Entries taken from a collection
• • •
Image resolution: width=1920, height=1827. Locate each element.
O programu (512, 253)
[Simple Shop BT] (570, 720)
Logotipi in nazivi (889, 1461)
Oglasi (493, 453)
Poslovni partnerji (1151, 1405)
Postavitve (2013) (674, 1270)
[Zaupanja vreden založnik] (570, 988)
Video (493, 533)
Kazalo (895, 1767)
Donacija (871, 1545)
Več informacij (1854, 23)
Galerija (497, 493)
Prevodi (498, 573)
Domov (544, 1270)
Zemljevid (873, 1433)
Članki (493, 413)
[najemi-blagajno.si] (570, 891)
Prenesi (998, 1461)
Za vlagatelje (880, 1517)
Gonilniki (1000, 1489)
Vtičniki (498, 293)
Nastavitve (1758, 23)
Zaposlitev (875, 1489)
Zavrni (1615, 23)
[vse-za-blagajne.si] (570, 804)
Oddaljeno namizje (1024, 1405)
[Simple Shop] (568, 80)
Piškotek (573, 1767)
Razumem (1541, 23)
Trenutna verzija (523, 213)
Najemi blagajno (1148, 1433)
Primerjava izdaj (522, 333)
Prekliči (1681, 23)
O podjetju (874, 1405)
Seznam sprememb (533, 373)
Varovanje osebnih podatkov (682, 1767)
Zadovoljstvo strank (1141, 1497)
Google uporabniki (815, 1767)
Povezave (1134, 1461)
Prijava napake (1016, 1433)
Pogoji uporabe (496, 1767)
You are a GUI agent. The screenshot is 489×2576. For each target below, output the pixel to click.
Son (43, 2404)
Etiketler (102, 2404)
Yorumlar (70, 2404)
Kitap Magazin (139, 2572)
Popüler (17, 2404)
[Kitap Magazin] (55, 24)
• • •
Task description - An exact copy of every record above is what's needed here.

Reply to the task -
Image resolution: width=1920, height=1827. Locate each element.
O programu (512, 253)
[Simple Shop BT] (570, 720)
Logotipi in nazivi (889, 1461)
Oglasi (493, 453)
Poslovni partnerji (1151, 1405)
Postavitve (2013) (674, 1270)
[Zaupanja vreden založnik] (570, 988)
Video (493, 533)
Kazalo (895, 1767)
Donacija (871, 1545)
Več informacij (1854, 23)
Galerija (497, 493)
Prevodi (498, 573)
Domov (544, 1270)
Zemljevid (873, 1433)
Članki (493, 413)
[najemi-blagajno.si] (570, 891)
Prenesi (998, 1461)
Za vlagatelje (880, 1517)
Gonilniki (1000, 1489)
Vtičniki (498, 293)
Nastavitve (1758, 23)
Zaposlitev (875, 1489)
Zavrni (1615, 23)
[vse-za-blagajne.si] (570, 804)
Oddaljeno namizje (1024, 1405)
[Simple Shop] (568, 80)
Piškotek (573, 1767)
Razumem (1541, 23)
Trenutna verzija (523, 213)
Najemi blagajno (1148, 1433)
Primerjava izdaj (522, 333)
Prekliči (1681, 23)
O podjetju (874, 1405)
Seznam sprememb (533, 373)
Varovanje osebnih podatkov (682, 1767)
Zadovoljstvo strank (1141, 1497)
Google uporabniki (815, 1767)
Povezave (1134, 1461)
Prijava napake (1016, 1433)
Pogoji uporabe (496, 1767)
You are a GUI agent. The screenshot is 489×2576. For each target below, output the pixel to click.
Son (43, 2404)
Etiketler (102, 2404)
Yorumlar (70, 2404)
Kitap Magazin (139, 2572)
Popüler (17, 2404)
[Kitap Magazin] (55, 24)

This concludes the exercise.